### DATA FOR REVIEW
..........
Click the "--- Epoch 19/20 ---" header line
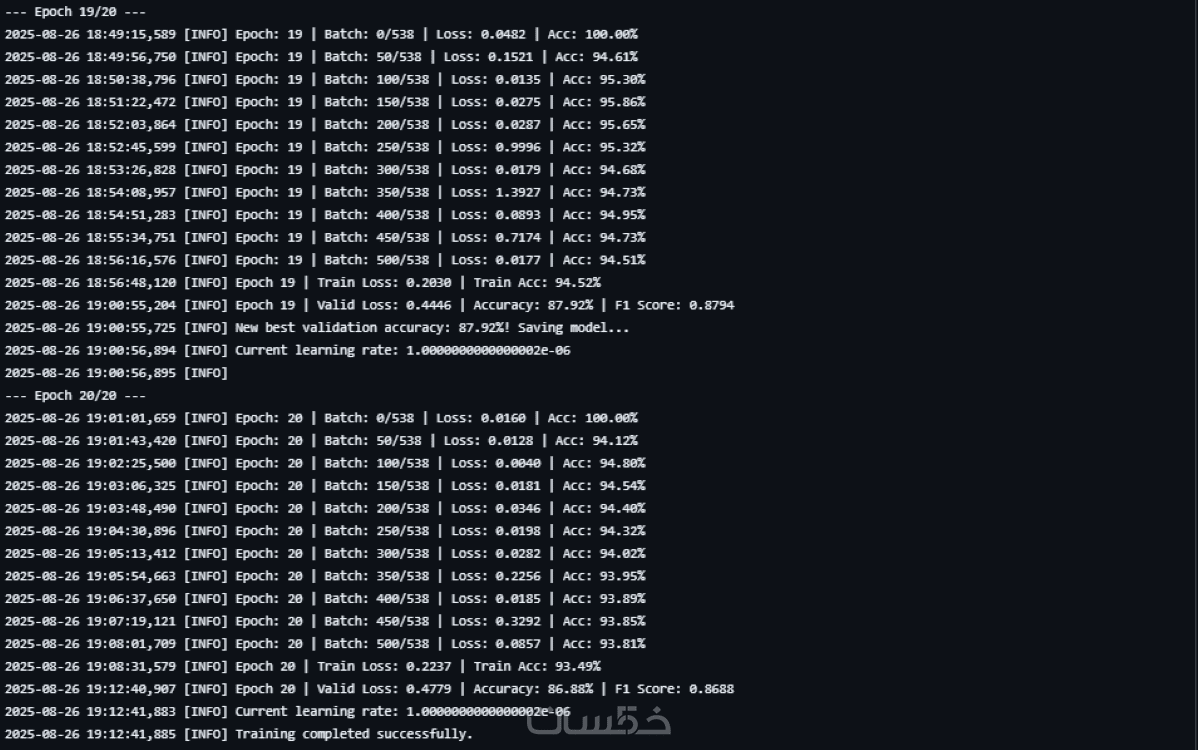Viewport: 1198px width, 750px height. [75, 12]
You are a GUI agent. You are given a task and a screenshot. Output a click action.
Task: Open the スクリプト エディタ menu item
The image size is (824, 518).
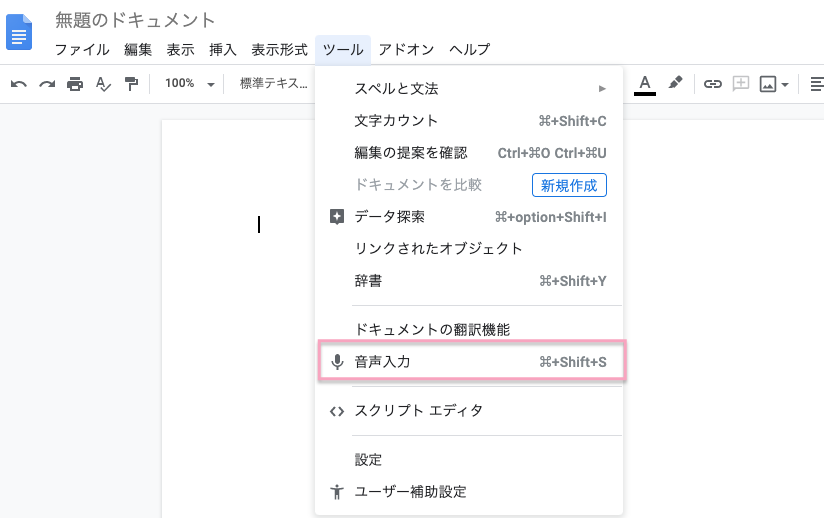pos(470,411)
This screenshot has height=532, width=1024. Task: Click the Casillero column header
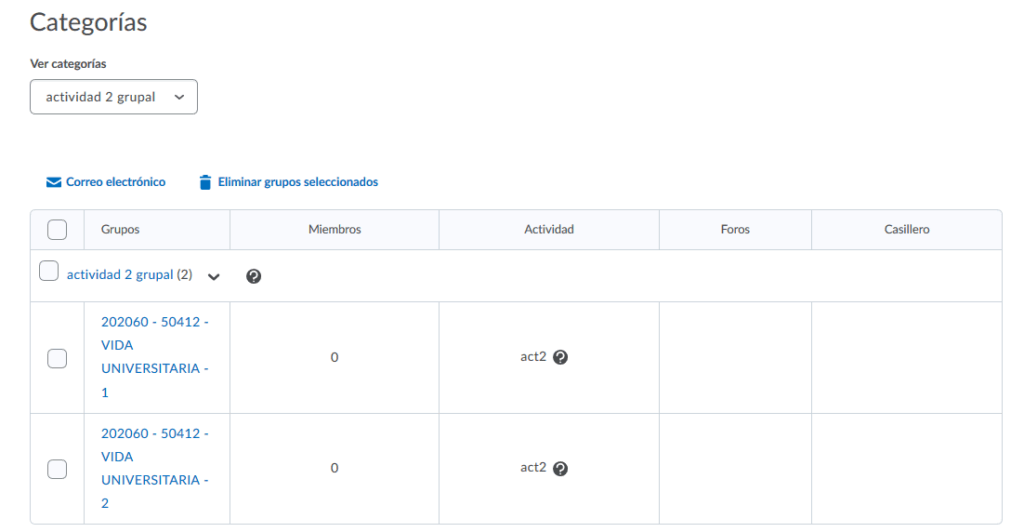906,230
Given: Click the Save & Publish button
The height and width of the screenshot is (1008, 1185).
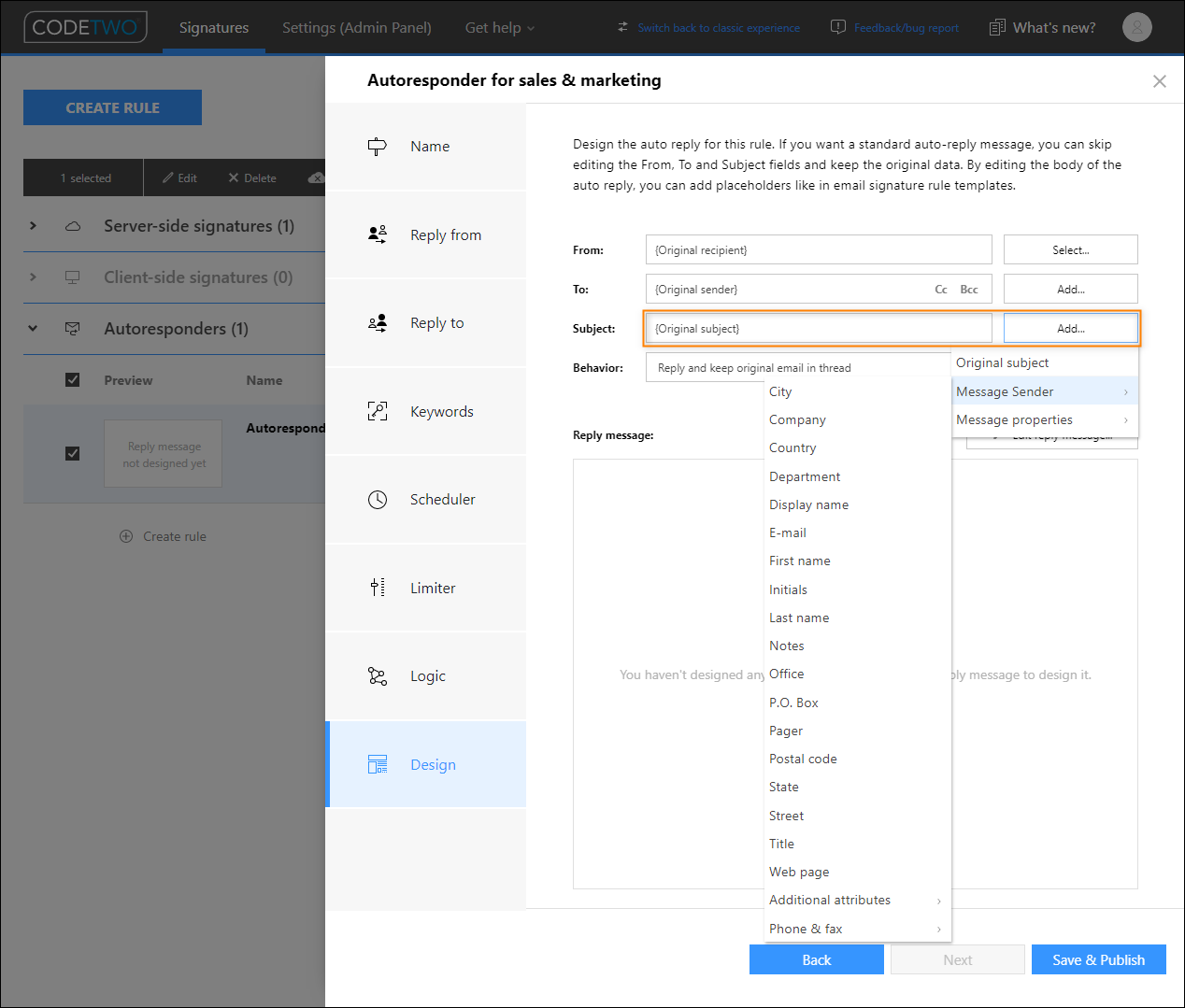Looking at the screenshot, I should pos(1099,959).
..........
### WHAT NEEDS TO BE DONE
Where the data contains an image, skip the image and copy everything else exactly as it appears.

### RESULT OF THE EXERCISE
Click the "--- Epoch 19/20 ---" header line
Viewport: 1198px width, 750px height. [75, 12]
You are a GUI agent. You are given a task and a screenshot. Output a click action.
Task: Open the スクリプト エディタ menu item
The image size is (824, 518).
pos(470,411)
This screenshot has height=532, width=1024. Task: Click the Casillero column header
906,230
Given: Click the Save & Publish button
The height and width of the screenshot is (1008, 1185).
Looking at the screenshot, I should pos(1099,959).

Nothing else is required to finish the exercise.